• Task requirements: Take the records underneath and set them down exactly.

• Stored records:
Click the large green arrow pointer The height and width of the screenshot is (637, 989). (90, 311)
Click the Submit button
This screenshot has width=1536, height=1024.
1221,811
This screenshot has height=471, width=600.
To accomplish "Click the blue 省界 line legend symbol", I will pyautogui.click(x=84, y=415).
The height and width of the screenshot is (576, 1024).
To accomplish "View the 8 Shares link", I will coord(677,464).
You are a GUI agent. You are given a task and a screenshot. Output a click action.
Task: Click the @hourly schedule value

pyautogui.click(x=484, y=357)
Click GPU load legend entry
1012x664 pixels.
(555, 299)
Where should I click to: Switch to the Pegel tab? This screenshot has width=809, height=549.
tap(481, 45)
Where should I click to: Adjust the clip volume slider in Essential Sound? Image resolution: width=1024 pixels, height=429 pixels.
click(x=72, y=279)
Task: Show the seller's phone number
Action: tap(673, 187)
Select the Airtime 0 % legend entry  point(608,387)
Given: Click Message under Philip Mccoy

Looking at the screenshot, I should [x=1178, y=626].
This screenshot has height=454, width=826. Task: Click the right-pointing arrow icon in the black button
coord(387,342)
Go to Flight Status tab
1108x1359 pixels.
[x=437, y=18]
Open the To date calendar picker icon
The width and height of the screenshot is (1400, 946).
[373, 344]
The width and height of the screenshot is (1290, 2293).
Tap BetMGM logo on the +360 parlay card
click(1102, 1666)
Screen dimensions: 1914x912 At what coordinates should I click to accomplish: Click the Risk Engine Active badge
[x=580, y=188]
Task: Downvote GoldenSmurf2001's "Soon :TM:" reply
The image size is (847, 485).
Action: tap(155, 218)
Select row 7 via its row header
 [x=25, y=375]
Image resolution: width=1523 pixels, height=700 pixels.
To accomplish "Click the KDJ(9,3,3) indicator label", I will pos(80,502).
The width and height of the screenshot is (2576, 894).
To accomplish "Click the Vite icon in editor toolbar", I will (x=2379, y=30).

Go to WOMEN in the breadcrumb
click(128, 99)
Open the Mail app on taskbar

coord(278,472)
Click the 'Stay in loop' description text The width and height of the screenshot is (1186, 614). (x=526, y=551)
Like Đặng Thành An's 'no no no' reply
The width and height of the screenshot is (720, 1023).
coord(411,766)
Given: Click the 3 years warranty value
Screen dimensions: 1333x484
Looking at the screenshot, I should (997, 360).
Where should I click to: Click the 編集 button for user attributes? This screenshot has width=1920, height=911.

• Solution for this task:
Click the large green arrow pointer The height and width of the screenshot is (637, 989). (90, 311)
Click the Submit button
This screenshot has width=1536, height=1024.
1221,811
This screenshot has height=471, width=600.
To accomplish "Click the blue 省界 line legend symbol", I will pyautogui.click(x=84, y=415).
The height and width of the screenshot is (576, 1024).
To accomplish "View the 8 Shares link", I will coord(677,464).
You are a GUI agent. You are given a task and a screenshot. Output a click action.
Task: Click the @hourly schedule value

pyautogui.click(x=484, y=357)
Click GPU load legend entry
1012x664 pixels.
(555, 299)
Where should I click to: Switch to the Pegel tab? This screenshot has width=809, height=549.
tap(481, 45)
Where should I click to: Adjust the clip volume slider in Essential Sound? Image resolution: width=1024 pixels, height=429 pixels.
click(x=72, y=279)
Task: Show the seller's phone number
Action: tap(673, 187)
Select the Airtime 0 % legend entry  point(608,387)
Given: Click Message under Philip Mccoy

Looking at the screenshot, I should [x=1178, y=626].
This screenshot has height=454, width=826. Task: Click the right-pointing arrow icon in the black button
coord(387,342)
Go to Flight Status tab
1108x1359 pixels.
[x=437, y=18]
Open the To date calendar picker icon
The width and height of the screenshot is (1400, 946).
[373, 344]
The width and height of the screenshot is (1290, 2293).
Tap BetMGM logo on the +360 parlay card
click(1102, 1666)
Screen dimensions: 1914x912 At what coordinates should I click to accomplish: Click the Risk Engine Active badge
[x=580, y=188]
Task: Downvote GoldenSmurf2001's "Soon :TM:" reply
The image size is (847, 485).
Action: tap(155, 218)
Select row 7 via its row header
 [x=25, y=375]
Image resolution: width=1523 pixels, height=700 pixels.
To accomplish "Click the KDJ(9,3,3) indicator label", I will pos(80,502).
The width and height of the screenshot is (2576, 894).
To accomplish "Click the Vite icon in editor toolbar", I will (x=2379, y=30).

Go to WOMEN in the breadcrumb
click(128, 99)
Open the Mail app on taskbar

coord(278,472)
Click the 'Stay in loop' description text The width and height of the screenshot is (1186, 614). (x=526, y=551)
Like Đặng Thành An's 'no no no' reply
The width and height of the screenshot is (720, 1023).
coord(411,766)
Given: Click the 3 years warranty value
Screen dimensions: 1333x484
Looking at the screenshot, I should (997, 360).
Where should I click to: Click the 編集 button for user attributes? This screenshot has width=1920, height=911.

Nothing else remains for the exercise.